Last week the European Parliament and European Council agreed on the final text of the EU Copyright Directive.
Supporters of Article 13 say this will lead to a better deal for the entertainment industries at the expense of Google’s YouTube, since it will have to obtain proper licenses for content uploaded to platform, while taking responsibility for infringing uploads.
Opponents, on the other hand, believe that the Article 13 proposals will be bad news for the Internet as a whole, since they have the potential to stifle free speech and expression, at the very least.
It’s important to note that Article 13 opponents come in all shapes and sizes, some more militant than others. However, last Friday the EU Commission took the ‘one size fits all approach’ by labeling every dissenting voice as being part of a “mob”, one groomed, misinformed and misled by Google.
Given that the Commission’s own Code of Conduct mandates that “both Commissioners and Commission staff are bound to act objectively and impartially”, the publication of the piece was a real surprise. That it also appeared to demean and devalue the public protests of millions of its own citizens bordered on the outrageous.
Proponents and opponents of any pending legislation should be free to undermine the position of their opponents by any legal, non-violent means, but this intervention by the EU seemed flat-out wrong. Taking sides in this way – even if the piece had been against Article 13 – is inappropriate at this stage of the game.
Before we published our report on Friday, a short discussion here at TF concluded that a record of the piece should be taken. None of us here believed it would stay up for long and it transpires that gut instinct was right. Visitors to the Medium page where the piece was published now see the following text;
The piece appears to have been removed (archive copy here) following a torrent of complaints on social media, with supporters of Article 13 incensed that they were essentially being told they hadn’t made up their own minds about the proposed legislation, but had become mindless zombies hypnotized by an insidious Google campaign.
Whether there is any truth to claims that Google is behind some kind of ‘bot’ campaign will be for future dissection but organizations like the EU Commission shouldn’t go around implying that voters are stupid.
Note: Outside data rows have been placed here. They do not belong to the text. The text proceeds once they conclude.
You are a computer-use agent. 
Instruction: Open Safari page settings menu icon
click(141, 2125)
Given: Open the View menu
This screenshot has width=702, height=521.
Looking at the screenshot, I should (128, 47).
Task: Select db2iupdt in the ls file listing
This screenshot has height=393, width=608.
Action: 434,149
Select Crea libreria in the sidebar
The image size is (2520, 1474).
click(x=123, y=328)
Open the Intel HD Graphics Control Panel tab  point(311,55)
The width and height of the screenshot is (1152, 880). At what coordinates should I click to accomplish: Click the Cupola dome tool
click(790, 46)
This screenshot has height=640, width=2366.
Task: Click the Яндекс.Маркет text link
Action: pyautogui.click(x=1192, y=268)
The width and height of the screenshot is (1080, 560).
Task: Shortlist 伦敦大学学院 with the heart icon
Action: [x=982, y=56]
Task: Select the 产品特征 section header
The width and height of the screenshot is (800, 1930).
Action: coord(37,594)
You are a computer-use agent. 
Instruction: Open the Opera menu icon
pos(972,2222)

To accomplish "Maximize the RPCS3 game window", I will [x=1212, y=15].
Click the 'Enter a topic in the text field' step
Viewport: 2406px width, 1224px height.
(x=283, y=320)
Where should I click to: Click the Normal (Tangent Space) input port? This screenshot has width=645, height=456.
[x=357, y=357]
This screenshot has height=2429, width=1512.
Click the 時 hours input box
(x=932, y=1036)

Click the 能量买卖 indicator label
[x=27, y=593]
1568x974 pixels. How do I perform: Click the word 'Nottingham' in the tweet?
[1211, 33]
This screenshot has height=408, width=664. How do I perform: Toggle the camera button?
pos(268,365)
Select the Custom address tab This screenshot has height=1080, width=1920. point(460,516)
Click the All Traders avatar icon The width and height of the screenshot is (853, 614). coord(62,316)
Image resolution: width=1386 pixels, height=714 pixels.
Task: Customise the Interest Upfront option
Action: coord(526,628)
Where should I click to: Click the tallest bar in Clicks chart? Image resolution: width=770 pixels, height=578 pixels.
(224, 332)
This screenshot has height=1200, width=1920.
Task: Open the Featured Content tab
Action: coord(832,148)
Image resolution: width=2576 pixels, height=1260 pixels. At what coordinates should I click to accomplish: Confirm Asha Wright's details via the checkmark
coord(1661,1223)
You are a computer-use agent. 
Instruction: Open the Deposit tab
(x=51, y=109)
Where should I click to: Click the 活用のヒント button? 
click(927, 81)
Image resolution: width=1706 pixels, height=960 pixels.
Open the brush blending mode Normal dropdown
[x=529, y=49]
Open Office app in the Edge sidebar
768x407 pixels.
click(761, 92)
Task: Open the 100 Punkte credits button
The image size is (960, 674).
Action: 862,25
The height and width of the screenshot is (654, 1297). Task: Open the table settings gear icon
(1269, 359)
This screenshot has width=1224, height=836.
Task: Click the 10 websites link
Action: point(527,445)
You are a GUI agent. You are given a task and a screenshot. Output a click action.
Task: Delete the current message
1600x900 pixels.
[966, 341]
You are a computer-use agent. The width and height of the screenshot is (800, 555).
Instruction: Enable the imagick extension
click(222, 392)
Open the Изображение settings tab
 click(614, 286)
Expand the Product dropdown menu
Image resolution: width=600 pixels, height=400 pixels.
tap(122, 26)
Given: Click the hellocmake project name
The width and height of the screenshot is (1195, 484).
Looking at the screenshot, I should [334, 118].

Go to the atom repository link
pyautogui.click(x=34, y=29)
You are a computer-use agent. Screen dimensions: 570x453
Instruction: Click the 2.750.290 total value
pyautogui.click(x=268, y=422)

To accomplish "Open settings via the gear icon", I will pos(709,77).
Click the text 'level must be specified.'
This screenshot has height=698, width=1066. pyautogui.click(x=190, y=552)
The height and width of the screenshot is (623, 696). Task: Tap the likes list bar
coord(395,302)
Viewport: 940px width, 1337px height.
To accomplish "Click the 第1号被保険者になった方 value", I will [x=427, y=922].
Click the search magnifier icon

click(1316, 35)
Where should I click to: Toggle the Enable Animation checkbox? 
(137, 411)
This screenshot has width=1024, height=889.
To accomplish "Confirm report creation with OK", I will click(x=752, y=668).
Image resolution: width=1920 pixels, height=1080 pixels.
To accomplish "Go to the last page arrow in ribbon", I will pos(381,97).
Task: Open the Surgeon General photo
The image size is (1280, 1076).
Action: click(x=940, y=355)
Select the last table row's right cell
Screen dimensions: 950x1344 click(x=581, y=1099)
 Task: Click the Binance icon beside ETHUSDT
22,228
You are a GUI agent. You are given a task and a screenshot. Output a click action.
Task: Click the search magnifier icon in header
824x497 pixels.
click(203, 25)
They’re allowed to think it (don’t we all to a degree?), but saying it is incredible.
Quite why this line was crossed is anyone’s guess but someone reasonably important sanctioned this piece and it would be nice to know who – and why.
What is even more bewildering is that the Commission is not sorry for what was written. The article was removed not because it was incorrect, but because the public apparently doesn’t have the capacity to understand it. Evidently, a simple update and clarification wouldn’t have been understood either, hence the deletion of the entire piece.
Mentioning SOPA in the same breath as Article 13 always raises hackles among entertainment industry groups because there are plenty of legitimate reasons why they want it to be forgotten. Now, seven years on, they might finally get their wish because what is happening now is arguably much more ugly. This could be the new benchmark, the new low.
Let’s be absolutely clear and honest here. In common with every political campaign in history, there has been misinformation on both sides of the Article 13 debate. In the middle, however, are genuine people who either want to protect their creative revenues or keep their Internet free and open
If the music industries and the EU want to take on the dominance of Google, then they should do so. If Google is found to have done wrong in this campaign, then it should face whatever is coming. That said, why do hundreds of millions of citizens have to be caught in the crossfire?
George Carlin said we should never underestimate the power of stupid people in large groups. Or was that the EU Commission, I forget now.